Beaucoup de collectionneurs ont déjà vu l’objet phare de la partie précolombienne, une grande sculpture porte-étendard huaxtèque d’époque aztèque (de la période classique, 1400-1521 apr. J.-C.) , puisqu’elle a été montrée lors des Temps Forts de Drouot en mai. Un patron de presse belge l’avait achetée à la Galerie Kamer en 1973 et offert à une amie. Ce gardien de temple en pierre de 1,50 m, objet rarissime et extrêmement mystérieux, ressurgit aujourd’hui sur le marché avec une estimation de 300 000 euros, « un prix banal pour un objet de cette importance », commente l’expert Jacques Blazy. Sont aussi réunis un masque pendentif Izapa du Guatemala en pierre dure brun-vert (400-100 av. J.-C.), estimé 70 000 euros ; une très grande statue mexicaine de culture Veracruz (450-650 apr. J.-C.), en terre cuite représentant un dignitaire, venant d’une collection suisse, estimée 60 000 euros ; une statuette Chontal du Mexique (300-100 av. J.-C.) en diorite verte, de dimensions rares (H. 37,5 cm), estimée 30 000 euros, et un important couple anthropomorphe Nayarit en céramique polychrome, estimé 12 000 euros, qui a la particularité d’être « un vrai couple d’origine et pas une paire reformée comme on en voit souvent, en plus de présenter un nariguera (anneau de nez) différent pour chaque personnage », indique Jacques Blazy. « Les autres pièces précolombiennes de la vacation, de moindre valeur, restent des objets sous-cotés », souligne encore l’expert évoquant une céramique anthropomorphe Jalisco du Mexique représentant un acrobate, estimée seulement 6 000 euros. Son pedigree est pourtant exceptionnel : elle vient de l’ancienne collection Guy Joussemet, un grand collectionneur montréalais dont beaucoup d’objets figurent aujourd’hui dans les grands musées internationaux, à l’instar de la Vénus callipyge en terre cuite Chupicuaro, véritable symbole du Musée du quai Branly.
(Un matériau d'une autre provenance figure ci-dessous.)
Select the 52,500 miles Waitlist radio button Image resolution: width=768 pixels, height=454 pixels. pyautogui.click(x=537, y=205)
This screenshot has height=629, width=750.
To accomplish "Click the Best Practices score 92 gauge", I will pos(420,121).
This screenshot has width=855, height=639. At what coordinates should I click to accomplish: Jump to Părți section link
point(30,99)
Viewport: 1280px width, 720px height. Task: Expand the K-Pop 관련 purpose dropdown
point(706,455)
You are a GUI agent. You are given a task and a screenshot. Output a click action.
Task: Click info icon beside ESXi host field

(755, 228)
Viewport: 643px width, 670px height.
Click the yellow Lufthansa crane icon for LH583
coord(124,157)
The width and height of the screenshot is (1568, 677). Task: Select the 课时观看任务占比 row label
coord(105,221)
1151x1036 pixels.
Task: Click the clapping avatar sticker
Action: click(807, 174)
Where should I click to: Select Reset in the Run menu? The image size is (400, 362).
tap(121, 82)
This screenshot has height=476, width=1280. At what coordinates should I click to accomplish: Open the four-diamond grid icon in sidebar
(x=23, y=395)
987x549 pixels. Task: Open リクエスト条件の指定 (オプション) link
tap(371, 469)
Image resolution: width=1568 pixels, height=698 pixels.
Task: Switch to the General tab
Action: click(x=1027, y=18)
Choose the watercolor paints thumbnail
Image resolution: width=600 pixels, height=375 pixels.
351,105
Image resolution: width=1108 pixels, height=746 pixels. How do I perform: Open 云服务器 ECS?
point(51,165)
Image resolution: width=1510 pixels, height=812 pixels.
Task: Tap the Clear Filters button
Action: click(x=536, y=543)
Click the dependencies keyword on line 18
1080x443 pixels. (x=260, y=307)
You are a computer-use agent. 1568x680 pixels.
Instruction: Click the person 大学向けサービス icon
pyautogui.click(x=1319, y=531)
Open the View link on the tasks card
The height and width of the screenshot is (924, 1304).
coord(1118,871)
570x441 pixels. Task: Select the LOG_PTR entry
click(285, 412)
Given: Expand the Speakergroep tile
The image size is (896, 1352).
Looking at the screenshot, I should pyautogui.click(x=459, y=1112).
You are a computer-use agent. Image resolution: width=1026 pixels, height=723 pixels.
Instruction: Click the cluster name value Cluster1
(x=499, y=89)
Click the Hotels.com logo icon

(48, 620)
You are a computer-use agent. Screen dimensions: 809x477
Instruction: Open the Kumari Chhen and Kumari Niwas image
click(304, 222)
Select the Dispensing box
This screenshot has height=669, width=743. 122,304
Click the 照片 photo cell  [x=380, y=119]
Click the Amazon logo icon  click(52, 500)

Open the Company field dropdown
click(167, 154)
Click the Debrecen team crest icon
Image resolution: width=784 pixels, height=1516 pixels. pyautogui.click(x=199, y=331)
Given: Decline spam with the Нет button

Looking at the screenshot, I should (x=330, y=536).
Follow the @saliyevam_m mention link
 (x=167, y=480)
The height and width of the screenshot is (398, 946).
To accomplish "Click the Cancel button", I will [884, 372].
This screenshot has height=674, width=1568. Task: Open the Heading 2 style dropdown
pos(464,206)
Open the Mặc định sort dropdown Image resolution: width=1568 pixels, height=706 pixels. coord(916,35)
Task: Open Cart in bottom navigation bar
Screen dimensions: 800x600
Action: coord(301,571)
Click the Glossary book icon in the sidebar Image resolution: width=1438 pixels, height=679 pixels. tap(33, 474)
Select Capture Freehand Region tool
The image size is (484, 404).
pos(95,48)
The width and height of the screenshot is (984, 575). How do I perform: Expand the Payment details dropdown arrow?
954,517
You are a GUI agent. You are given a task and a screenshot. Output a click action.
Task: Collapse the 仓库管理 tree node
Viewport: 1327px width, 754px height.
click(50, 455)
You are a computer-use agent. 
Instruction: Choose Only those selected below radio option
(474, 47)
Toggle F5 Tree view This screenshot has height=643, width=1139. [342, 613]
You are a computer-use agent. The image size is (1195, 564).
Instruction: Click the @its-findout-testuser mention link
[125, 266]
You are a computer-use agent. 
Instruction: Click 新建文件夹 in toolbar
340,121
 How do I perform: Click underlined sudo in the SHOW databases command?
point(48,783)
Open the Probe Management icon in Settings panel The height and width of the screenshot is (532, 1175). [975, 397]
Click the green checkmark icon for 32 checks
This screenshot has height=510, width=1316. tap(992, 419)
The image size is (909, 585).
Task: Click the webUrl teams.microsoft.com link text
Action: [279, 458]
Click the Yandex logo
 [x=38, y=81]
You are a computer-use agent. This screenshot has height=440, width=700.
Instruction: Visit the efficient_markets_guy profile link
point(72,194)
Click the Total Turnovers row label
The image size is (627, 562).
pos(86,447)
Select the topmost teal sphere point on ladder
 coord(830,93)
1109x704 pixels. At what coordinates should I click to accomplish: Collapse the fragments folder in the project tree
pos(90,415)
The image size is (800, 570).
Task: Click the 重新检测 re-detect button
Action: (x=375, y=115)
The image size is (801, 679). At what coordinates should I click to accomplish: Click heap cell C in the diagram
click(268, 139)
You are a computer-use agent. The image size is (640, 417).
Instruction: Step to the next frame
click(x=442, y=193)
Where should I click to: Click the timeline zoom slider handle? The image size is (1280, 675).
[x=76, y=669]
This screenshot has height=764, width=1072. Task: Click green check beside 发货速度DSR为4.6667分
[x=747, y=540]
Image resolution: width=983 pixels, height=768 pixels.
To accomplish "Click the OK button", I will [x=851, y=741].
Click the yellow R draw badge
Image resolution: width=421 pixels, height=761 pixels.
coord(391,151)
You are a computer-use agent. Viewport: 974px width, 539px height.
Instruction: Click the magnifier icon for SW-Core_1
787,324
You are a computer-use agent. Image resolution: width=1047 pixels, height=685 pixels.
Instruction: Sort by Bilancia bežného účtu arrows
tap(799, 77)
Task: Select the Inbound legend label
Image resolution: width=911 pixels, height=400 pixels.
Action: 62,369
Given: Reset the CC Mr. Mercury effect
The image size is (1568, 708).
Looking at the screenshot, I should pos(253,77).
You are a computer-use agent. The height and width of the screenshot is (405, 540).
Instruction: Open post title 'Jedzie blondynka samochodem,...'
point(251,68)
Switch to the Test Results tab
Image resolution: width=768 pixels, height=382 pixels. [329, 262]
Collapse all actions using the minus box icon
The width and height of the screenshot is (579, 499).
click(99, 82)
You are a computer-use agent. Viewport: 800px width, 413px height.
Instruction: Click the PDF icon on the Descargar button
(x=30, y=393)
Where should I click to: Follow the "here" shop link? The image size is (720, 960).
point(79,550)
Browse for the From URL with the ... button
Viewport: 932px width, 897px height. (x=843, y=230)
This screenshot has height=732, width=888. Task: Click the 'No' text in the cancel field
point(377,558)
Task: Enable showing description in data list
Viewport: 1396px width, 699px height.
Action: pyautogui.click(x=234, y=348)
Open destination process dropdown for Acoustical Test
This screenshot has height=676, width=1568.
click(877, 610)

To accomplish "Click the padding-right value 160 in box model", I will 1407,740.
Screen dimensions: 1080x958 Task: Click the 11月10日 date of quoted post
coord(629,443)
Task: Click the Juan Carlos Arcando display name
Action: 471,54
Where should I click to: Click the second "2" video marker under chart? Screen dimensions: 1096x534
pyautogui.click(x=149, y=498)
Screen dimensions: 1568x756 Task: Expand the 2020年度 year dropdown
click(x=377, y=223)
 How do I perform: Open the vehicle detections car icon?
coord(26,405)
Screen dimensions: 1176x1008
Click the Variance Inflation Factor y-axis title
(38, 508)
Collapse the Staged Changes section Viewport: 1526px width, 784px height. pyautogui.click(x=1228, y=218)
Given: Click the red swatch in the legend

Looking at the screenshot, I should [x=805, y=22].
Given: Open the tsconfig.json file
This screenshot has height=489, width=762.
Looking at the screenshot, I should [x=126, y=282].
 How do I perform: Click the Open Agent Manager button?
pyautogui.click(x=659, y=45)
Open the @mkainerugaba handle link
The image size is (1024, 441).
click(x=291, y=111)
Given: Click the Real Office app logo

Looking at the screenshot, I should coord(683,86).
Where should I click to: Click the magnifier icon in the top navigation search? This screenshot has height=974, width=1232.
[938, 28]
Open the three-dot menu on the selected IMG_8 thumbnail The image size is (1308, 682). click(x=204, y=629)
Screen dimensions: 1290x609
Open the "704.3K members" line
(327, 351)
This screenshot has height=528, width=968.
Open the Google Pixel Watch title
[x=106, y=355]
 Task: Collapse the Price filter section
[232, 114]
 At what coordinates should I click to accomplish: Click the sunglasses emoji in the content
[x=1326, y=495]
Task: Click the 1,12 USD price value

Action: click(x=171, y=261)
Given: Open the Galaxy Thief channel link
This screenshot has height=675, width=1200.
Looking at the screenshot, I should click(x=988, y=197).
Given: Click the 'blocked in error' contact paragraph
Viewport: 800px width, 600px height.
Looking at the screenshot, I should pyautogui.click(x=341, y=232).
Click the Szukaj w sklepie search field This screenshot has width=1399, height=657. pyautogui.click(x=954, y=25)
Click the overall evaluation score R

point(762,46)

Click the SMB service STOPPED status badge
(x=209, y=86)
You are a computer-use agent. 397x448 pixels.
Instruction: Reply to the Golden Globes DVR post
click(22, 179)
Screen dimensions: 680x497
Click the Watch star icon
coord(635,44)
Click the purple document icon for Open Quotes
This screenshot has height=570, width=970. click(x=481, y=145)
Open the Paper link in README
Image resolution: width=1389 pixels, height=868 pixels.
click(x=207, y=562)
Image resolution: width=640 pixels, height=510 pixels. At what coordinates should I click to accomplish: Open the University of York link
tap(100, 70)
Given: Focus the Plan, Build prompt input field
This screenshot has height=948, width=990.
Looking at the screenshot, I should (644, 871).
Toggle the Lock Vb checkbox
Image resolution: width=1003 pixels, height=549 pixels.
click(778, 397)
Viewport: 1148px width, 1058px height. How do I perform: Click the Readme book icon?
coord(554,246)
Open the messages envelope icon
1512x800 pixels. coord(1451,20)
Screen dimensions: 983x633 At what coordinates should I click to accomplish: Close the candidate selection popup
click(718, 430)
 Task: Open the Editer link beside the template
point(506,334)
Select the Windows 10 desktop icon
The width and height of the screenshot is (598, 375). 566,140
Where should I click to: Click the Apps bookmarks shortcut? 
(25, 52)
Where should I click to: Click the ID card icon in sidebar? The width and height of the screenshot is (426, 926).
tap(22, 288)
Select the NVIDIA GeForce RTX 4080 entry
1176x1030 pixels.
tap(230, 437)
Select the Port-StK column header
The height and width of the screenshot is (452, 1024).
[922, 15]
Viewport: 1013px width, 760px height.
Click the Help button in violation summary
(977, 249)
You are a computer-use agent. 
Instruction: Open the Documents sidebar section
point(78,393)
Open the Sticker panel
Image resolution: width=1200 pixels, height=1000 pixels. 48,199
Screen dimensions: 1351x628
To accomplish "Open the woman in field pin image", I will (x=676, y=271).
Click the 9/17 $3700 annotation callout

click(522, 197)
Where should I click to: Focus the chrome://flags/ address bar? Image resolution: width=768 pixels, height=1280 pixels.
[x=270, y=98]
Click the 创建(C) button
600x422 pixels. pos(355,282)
L’expert Bernard Dulon présente pour sa part la collection d’art africain de Georges Haefeli, architecte suisse réputé, « un ensemble de bon niveau qui n’a pas besoin de se faire mousser ». Plusieurs lots, tous publiés et exposés, se partagent la vedette : une très expressive statuette masculine Vili du Congo à fonction magico-religieuse dite nkisi, estimée 60 000 euros comme un masque Grebo de Côte d’Ivoire extraordinaire de sculpture et une figure de reliquaire Fang-Betsi du Gabon ; une statue-pilon féminine Sénoufo de Côte d’Ivoire dite deble, comptant parmi les objets importants du culte initiatique du poro chez les Sénoufo, estimée 40 000 euros. Mais pour l’expert, « le charme de la collection, c’est aussi tout le gras qu’il y a autour, tous ces petits objets à belle patine à partir de 1 000 euros, une petite statuette à l’expression très étonnée comme tant d’autres pièces choisies par ce collectionneur à l’œil d’architecte par amour des volumes, des rythmes, des structures, de la lumière et des textures. »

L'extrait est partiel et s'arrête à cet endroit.